この手の物件を建築基準法に則って、耐震改修をするとなると、ジャッキで建物を持ち上げ、基礎を打ち直し、壁量を満たし、接合部の金物を見直し、等々、費用が膨れ上がってしまう。そこまでするのであれば建替えてしまった方が安いが、そんな資金的余裕のあるオーナーは少ないだろう。また、この物件は、再建築不可ではないが、現行法上、建替えるとなると、建蔽率が小さくなってしまう状態であった。
「全体計画の方針」
建替え/引越してからの内装改修/今の賃貸の内装改修の可能性を、施主と話し合った末、都内で駅前の立地と言うこともあり、今の賃貸の改装を、耐震補強と共に簡易的に行うことにした。また、賃貸案件であるため、構造補強と老朽化した部分に対する修繕の費用面について、貸主と相談しながら進めることにした。
「構造補強方針」
この建物は、建設当初は2階に大きな機械が置かれていたため、2階の床梁には一部鉄骨が使用されていたり、105角の木梁があったり、過去に増改築が成されており、複雑な架構をしていた。
古い木造建築物は、施主の要望や当時の大工の手腕によって、様々な架構で成り立っていることは多々ある。
その古くなった建築物に対して施される構造補強には、その建物に合った方法が各々あると思った。
建築基準法の基準を満たさないまでも、確実に構造的に有効な手当てとして、予算/既存の状況/使い勝手とのバランスを考慮し、柔軟に補強するという選択肢をとった。
さらに本案件では、最適な補強の位置がが入口側で目立ってくるため、補強が、意匠的であり、機能的であることを目指した。
「配置計画」
漢方薬局は、敷居の高いイメージがあるが、もっと気軽に漢方に親しめるような場所にしたいという思いがあった。
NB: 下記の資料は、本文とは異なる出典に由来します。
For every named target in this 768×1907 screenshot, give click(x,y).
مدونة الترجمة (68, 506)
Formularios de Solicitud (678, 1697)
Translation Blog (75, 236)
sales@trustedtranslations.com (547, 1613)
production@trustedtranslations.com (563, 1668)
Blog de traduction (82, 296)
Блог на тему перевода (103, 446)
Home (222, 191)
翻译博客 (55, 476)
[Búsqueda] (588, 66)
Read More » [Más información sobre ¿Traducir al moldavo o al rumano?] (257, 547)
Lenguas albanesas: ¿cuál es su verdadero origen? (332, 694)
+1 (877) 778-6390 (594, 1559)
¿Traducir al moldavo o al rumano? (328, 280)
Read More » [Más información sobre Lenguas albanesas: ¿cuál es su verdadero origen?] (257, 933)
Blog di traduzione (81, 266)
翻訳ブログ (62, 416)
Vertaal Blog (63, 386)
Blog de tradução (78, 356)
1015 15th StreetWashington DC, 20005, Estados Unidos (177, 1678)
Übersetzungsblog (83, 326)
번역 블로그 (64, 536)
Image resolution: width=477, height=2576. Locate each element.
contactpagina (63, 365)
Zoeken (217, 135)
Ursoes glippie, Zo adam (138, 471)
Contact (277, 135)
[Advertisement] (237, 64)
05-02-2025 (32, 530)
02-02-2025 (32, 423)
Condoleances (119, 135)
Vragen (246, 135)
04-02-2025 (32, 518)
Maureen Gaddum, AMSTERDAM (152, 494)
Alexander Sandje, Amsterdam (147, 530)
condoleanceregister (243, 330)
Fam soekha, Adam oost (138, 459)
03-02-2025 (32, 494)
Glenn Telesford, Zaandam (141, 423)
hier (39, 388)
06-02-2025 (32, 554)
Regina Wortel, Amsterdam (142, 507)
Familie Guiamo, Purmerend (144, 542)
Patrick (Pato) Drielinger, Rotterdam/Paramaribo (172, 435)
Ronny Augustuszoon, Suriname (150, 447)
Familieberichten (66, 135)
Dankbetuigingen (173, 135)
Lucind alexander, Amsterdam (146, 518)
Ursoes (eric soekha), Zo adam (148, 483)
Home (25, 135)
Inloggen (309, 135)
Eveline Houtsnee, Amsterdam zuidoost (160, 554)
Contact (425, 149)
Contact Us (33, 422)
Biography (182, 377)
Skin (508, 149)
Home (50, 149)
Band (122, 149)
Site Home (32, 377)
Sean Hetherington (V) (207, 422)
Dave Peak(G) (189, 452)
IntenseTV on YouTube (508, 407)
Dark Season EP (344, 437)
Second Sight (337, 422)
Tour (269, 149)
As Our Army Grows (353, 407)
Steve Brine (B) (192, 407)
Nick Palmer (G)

そこで、ミュージアムショップのような漢方薬局というコンセプトを掲げ、親しみ安く気軽に入ってこられるように、陳列棚を入り口側に多く設けることで、通りを歩く人たちにショーウィンドウのように商品や説明が見えるようにした。通り側に、調剤室や受付を配置する案もあったが、従業員が入り口付近にいると店内に入りにくいという、お客さんの心理や、向かいのビルの反射光が眩しいということもあり、受付の位置は奥のままとした。
「機能・補強・意匠(用強美)としての耐震改修」
・機能として
見え隠れによる向こう側への意識の誘発だけでなく、陳列棚の支柱としての機能も持たせ、一方で、簡易な問診や薬の説明を行うこともあるため、外からの簡易な目隠しとしても機能する。
・補強として
補強は、前面道路側の耐力の小さい箇所に設ける必要があった。見え隠れによる向こう側への意識の誘発を目的に、面的な壁としての補強ではなく、多孔的な筋交いによる補強を選択した。
また、たすき掛けの交点をずらし、さらに筋交いを一本追加し、接点をずらすことで、各部材との交点を増やし、座屈補剛と接合部の破損リスクを分散させた。
・意匠として
いかにも耐力壁として見せるのではなく、木組みのような意匠性を形成し、その他の箇所も角材を使用し、デザインコードを統一した。